The crow returns to my balcony every day for the week following. I smile each time it appears. Clearly, you are as stubborn in spirit as you were in flesh. And then it, too, is gone.
#mastcelltumor #peteuthanasia #puttingyourdogdown #belovedpet
Tissue warning needs to be added. I so Love your way with words, and blessed that these little creatures brought you into my life
So very kind of you, Cheryl. Thank you.
Thank you for this lovely goodbye. I am
weeping.
You are so brave to share the ending to a remarkable tiny life. So beautiful, Jayne. I would expect nothing less from you. Sending love♥️
Thank you, Joan. It gave me great peace to do so.

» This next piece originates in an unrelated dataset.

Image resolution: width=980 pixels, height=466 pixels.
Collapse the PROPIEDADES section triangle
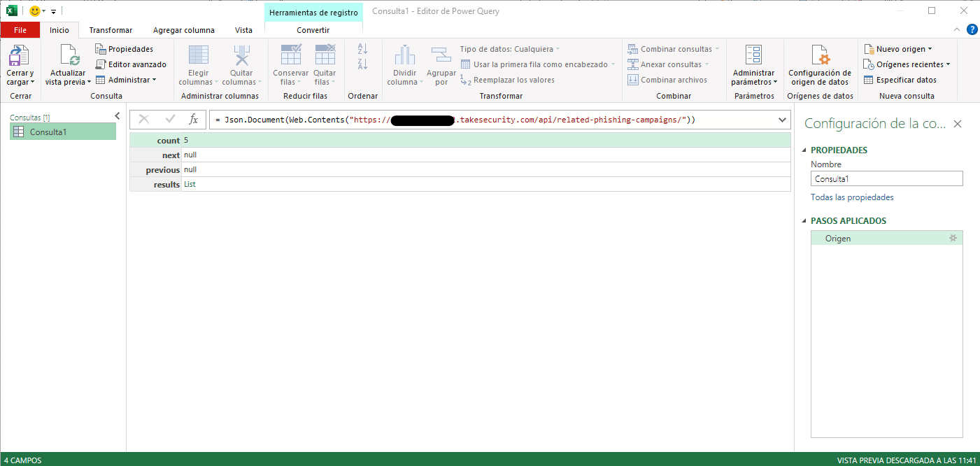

Oh Jayne, this is so beautiful. I am so sorry for your loss, but what a wonderful life you were lucky enough to love. Hugs.
Thank you, Jen.
Jayne—so beautifully crafted to honor the special relationship you share (present tense). These folds of energy separating our bodies never separate our hearts.
Crows…they seem to know everything necessary in every moment; remarkable creatures. I’m glad, but not surprised, you received a visit.
Much love dear one.
Thank you, Britton. I still feel her around me and have no doubt that she had a strong paw in finding Ellie for me and Pickles.
Thinking of you Jayne. Such a heartbreak losing a little fur person.
Thank you, Laurie. We always know parting time is coming, but it’s still so difficult to be prepared for the hole it leaves in our hearts.
Beautifully written, as always. Those warm, little bodies that enter our hearts and our souls, never truly leave us. The crow knows…
This is so beautiful, Jayne. ❤️
A beautiful tribute to your wonderful fur-baby., Jayne. As dog owner’s we all know the heavy price that must be paid when accepting such amazing animals into our lives,. Still, the seemingly endless joy and comfort they provide make it seem like the greatest bargain imaginable. I was very touched by this as I just lost my beloved dog Ringo 6 weeks ago. For 13 years he lovingly rested at my side. I miss him a bunch. The other two dogs help me keep it together. Keep up the great work, kiddo! You’re an amazing writer!
Thank you so much, Tom. And I’m so sorry for your loss of Ringo. These furbabies are real heartbreakers, but so worth it.
Such a great piece Jayne I can totally relate as I lost my shepherd Domino In September 2019. She touched my heart so many ways, I know how you loved Dixie
So beautiful of course I’m crying, but I know we will all be together again one day soon,
And we know their suffering has stopped.